## start Excerpted text
June 25, 2021

Domain-Specific Machine Learning Monitoring

ML Monitoring spotify

To detect that your machine learning service is not behaving as expected it can often be useful to create custom metrics that are specific to your product. I will give you two questions that help to design such metrics:

What do your users expect?

Two years ago I was sitting in a talk by Spotify about their home page personalization when they dropped an important nugget of wisdom. Their personalized home page layout includes different carousels in a user-specific and context-specific order. As a sanity metric, they monitor the rank of a user’s most used carousel. If a new personalized algorithm ranks the user’s favorite carousel low or a sudden drop in the rank occurs it indicates a problem.

You can think of your metric as a basic user story or a simple common sense baseline:

As a user, I would like my favourite carousel to be easily accessible (ranked high on the page).

Sometimes the stories can be even more basic and still be effective to detect problems. At Zalando, one of Europe’s largest e-commerce fashion retailers, we were personalizing the recommended similar articles on a product page based on the user’s context in real-time. If a request didn’t have enough context to be fully personalized, the next best option, an unpersonalized model, was delivered instead. So a simple metric can be the share of fully personalized responses with at least 4 articles:

As a user, I would like to see a recomendation box that is personalized to me.

Can you think of basic, common-sense rules for your product that you can measure as a metric?

Tip: If you struggle to come up with metrics from a user perspective, try brainstorming technical user stories and focus on the ones that have an impact on the user experience.

Can you identify a bad user experience?

My second tip to help you designing domain-specific machine learning monitoring metrics is to look at extremes instead of typical experiences. This approach is common in other areas of monitoring like application latency monitoring. To detect problems with the speed of our service we alert based on the 95 and 99 quantiles instead of the median. When the speed becomes slower you will see it much faster in the 95 and 99 quantiles than in the median.

We can take a similar approach to monitor our machine learning service response by asking:

Which service response is probably a bad user experience?

Let’s think of some examples that are most likely a bad user experience:

  • empty responses: Your service replies with an empty response, e.g. because the model cannot give a prediction or the predicted items/artists/songs/etc are filtered out by business rules
  • partly filled responses: Your model gives only a partial response. This happens for models that produce collections like a recommendation model or a ranker. Anytime you predict fewer articles needed to fill a user-facing component (e.g. 4 articles to fill a recommendation box, 10 results to fill a google result page, ….) you can assume that your result looks somewhat bad.
  • a fallback response: Instead of a high-quality answer, you deliver a fallback. A fallback can be a default value, popular/recent items, or even a very basic model.
  • low certainty responses: If your model is not sure about its prediction, e.g. a mid-low probability or several classes with the same probability in a single label classification problem, the response is most likely not of good quality.

It usually makes sense to design the “bad experience” metrics by thinking deeply about the kind of service you provide and talk to someone who knows your users (maybe a product manager?). I am curious about your ideas, leave me your metric suggestions in the comment section.
## end Excerpted text
[Instructions for the task] Please repeat the machine learning monitoring article from "To detect that" to "indicates a problem.", changing "home page" to "start page".
## start Dataset rows
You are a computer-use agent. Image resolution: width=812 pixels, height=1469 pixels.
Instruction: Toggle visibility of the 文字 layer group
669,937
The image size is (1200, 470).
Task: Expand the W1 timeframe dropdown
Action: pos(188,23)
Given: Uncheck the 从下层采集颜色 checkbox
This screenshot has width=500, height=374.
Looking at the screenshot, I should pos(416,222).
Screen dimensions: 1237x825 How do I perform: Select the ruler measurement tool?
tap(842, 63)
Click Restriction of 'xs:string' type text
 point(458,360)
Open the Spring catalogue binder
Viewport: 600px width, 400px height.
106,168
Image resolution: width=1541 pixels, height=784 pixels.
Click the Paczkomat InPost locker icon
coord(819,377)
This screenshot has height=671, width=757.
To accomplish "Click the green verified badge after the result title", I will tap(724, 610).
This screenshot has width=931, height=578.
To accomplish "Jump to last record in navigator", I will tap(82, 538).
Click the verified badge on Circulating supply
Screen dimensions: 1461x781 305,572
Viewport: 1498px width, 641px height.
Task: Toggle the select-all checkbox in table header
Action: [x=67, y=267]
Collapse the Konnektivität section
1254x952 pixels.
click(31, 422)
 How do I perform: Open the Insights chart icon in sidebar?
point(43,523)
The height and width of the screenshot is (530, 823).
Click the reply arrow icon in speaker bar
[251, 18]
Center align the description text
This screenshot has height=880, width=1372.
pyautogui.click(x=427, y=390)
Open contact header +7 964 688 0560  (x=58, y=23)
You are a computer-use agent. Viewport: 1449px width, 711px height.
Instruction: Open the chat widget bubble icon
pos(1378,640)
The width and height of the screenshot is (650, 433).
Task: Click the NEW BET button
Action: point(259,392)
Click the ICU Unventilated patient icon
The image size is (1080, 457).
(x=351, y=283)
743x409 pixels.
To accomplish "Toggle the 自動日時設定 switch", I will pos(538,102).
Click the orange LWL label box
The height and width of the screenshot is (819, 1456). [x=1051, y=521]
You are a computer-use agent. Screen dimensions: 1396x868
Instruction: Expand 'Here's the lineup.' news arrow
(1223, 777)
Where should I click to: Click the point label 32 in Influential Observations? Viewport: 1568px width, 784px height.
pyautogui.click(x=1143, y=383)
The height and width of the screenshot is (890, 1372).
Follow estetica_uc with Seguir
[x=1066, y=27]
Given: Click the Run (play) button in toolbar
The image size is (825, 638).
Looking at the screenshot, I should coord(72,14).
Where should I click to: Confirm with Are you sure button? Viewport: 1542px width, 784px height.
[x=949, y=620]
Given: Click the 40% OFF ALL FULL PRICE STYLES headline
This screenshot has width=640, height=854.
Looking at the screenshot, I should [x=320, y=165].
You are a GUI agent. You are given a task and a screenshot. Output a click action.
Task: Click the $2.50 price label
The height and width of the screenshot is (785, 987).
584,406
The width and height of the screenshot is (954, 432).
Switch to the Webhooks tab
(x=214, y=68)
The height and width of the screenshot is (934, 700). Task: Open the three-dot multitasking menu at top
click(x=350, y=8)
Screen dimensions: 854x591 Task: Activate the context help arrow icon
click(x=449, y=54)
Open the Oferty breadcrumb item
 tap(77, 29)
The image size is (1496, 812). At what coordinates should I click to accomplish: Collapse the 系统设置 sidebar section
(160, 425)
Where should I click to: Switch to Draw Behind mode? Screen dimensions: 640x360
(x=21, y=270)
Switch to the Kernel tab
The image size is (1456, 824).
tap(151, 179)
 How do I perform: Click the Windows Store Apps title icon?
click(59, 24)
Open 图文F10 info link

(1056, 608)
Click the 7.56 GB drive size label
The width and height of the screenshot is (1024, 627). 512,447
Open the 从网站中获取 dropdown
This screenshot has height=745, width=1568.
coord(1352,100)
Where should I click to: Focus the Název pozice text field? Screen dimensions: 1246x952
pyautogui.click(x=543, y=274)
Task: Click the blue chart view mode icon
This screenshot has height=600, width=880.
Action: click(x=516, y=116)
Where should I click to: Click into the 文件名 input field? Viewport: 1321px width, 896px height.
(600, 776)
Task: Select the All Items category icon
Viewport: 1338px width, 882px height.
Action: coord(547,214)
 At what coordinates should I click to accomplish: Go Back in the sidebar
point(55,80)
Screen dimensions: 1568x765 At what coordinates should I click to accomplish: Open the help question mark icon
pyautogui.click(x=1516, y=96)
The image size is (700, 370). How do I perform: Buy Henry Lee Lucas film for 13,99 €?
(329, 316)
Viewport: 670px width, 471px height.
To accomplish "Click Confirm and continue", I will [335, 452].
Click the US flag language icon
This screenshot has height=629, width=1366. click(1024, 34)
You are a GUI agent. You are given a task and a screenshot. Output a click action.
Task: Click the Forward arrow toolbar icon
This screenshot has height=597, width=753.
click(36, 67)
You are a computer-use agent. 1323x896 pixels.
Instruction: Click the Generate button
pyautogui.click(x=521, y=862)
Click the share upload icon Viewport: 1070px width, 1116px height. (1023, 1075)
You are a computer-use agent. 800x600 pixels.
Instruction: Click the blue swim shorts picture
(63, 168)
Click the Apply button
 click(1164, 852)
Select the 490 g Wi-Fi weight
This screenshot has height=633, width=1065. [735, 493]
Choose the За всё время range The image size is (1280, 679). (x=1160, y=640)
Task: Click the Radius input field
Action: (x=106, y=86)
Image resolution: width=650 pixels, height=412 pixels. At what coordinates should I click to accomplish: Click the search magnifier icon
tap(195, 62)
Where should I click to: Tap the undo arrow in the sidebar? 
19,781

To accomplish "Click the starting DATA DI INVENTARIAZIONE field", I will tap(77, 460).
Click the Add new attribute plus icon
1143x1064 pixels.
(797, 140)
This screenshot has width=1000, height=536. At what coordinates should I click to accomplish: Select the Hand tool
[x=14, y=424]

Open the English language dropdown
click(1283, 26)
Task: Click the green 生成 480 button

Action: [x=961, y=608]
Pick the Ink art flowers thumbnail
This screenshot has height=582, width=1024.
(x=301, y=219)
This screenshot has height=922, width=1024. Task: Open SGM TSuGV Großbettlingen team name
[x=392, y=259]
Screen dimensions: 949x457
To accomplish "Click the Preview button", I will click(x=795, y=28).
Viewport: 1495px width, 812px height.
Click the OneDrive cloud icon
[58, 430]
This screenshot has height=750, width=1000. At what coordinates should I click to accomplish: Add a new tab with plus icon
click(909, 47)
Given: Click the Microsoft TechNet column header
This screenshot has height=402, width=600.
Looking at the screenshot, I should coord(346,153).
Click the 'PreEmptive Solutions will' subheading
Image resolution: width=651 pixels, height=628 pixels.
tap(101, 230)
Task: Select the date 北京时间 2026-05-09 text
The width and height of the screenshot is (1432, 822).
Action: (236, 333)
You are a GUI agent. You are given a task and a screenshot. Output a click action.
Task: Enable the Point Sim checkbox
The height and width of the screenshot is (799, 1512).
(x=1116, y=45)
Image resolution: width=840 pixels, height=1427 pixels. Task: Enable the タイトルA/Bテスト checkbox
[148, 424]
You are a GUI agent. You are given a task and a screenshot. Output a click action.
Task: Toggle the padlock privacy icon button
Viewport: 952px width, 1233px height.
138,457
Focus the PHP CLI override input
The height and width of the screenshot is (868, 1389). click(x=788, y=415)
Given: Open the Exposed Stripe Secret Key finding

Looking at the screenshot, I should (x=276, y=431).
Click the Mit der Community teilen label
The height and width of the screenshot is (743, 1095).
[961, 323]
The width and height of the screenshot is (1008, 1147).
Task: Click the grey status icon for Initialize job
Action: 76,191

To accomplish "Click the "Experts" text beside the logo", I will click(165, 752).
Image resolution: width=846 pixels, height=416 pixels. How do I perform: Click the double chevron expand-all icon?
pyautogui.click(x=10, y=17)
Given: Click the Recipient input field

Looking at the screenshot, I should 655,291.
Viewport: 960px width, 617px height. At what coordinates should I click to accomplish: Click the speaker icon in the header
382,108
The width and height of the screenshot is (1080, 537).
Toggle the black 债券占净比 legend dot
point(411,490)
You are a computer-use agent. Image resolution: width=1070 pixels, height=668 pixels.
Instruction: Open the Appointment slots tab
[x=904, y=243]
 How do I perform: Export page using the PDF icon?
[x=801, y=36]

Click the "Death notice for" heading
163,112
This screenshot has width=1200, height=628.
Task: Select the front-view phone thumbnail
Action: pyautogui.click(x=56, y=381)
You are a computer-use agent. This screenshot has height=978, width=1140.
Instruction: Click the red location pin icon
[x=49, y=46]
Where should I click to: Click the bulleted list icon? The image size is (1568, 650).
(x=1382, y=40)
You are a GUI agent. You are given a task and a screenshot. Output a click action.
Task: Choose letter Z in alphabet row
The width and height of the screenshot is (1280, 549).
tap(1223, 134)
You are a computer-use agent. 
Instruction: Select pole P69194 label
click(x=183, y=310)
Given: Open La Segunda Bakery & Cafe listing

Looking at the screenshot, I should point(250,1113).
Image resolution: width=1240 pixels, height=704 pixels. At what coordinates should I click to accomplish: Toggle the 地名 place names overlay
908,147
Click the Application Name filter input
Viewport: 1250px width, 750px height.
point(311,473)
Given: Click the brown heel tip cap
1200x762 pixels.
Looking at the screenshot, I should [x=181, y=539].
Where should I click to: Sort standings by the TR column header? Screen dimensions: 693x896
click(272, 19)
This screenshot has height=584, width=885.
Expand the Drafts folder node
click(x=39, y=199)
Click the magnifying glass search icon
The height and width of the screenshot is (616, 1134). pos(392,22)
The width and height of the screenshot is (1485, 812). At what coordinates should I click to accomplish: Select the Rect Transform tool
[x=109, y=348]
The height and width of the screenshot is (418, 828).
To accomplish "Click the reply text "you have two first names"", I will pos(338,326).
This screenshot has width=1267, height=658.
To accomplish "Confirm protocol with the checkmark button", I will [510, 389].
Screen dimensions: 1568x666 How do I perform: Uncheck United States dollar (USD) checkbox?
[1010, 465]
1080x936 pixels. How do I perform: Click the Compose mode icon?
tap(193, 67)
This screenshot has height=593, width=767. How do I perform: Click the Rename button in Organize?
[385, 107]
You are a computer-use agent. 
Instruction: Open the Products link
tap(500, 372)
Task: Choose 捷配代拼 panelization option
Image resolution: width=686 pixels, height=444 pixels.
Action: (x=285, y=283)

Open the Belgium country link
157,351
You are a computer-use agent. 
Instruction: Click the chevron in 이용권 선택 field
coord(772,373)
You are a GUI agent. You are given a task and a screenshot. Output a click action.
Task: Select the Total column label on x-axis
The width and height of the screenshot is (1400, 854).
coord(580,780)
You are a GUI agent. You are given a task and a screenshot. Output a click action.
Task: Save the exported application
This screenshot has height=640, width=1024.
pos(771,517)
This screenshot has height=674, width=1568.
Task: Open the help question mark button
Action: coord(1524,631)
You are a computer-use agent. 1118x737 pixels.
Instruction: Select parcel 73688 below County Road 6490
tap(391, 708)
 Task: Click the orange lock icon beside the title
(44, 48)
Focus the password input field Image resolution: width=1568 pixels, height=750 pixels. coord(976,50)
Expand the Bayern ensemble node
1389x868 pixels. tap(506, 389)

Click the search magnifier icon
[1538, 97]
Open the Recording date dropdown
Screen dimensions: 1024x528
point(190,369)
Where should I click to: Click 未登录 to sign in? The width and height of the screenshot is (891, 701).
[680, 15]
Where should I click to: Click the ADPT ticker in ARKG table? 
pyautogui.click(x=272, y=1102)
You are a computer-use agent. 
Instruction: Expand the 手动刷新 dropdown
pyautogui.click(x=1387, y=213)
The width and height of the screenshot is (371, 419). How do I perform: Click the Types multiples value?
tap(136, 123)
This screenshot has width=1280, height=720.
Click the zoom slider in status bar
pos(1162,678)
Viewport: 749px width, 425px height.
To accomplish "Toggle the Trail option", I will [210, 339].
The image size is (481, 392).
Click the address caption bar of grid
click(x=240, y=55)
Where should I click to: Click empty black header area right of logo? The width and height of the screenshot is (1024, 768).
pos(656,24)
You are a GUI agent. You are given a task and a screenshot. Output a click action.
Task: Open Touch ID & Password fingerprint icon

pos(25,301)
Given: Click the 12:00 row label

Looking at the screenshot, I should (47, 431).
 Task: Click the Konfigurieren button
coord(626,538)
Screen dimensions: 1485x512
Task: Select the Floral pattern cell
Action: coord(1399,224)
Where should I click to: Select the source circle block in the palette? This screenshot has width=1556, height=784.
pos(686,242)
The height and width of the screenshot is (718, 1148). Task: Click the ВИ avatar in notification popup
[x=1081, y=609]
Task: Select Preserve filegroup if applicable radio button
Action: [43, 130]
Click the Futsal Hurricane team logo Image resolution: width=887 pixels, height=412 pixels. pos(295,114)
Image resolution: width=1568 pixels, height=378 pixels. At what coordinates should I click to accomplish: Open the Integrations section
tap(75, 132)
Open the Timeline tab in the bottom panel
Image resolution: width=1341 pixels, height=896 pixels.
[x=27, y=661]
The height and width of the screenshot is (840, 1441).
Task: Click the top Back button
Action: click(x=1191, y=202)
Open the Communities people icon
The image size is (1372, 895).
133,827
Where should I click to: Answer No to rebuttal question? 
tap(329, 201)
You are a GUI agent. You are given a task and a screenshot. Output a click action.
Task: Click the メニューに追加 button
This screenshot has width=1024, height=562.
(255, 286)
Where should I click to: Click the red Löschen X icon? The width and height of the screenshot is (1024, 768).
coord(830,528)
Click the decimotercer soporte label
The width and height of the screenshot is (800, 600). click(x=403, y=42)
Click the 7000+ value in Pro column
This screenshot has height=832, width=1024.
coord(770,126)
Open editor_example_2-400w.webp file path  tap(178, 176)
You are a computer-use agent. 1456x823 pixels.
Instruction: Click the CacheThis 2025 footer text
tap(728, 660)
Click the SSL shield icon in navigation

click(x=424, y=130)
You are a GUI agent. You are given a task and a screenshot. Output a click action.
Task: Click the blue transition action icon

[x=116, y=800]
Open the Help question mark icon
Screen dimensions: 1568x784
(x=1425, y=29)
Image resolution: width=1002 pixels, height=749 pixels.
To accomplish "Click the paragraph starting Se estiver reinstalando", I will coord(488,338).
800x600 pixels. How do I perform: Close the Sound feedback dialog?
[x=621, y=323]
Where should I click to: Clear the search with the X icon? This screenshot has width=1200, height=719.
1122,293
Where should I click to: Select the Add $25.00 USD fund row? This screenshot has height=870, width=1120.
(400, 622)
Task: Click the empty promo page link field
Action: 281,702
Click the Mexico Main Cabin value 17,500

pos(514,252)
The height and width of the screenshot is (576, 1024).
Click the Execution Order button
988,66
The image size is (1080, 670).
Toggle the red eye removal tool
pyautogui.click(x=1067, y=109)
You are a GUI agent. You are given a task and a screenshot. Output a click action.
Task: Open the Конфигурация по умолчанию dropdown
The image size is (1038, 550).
## end Dataset rows
[Response to this task]
To detect that your machine learning service is not behaving as expected it can often be useful to create custom metrics that are specific to your product. I will give you two questions that help to design such metrics:

What do your users expect?

Two years ago I was sitting in a talk by Spotify about their start page personalization when they dropped an important nugget of wisdom. Their personalized start page layout includes different carousels in a user-specific and context-specific order. As a sanity metric, they monitor the rank of a user’s most used carousel. If a new personalized algorithm ranks the user’s favorite carousel low or a sudden drop in the rank occurs it indicates a problem.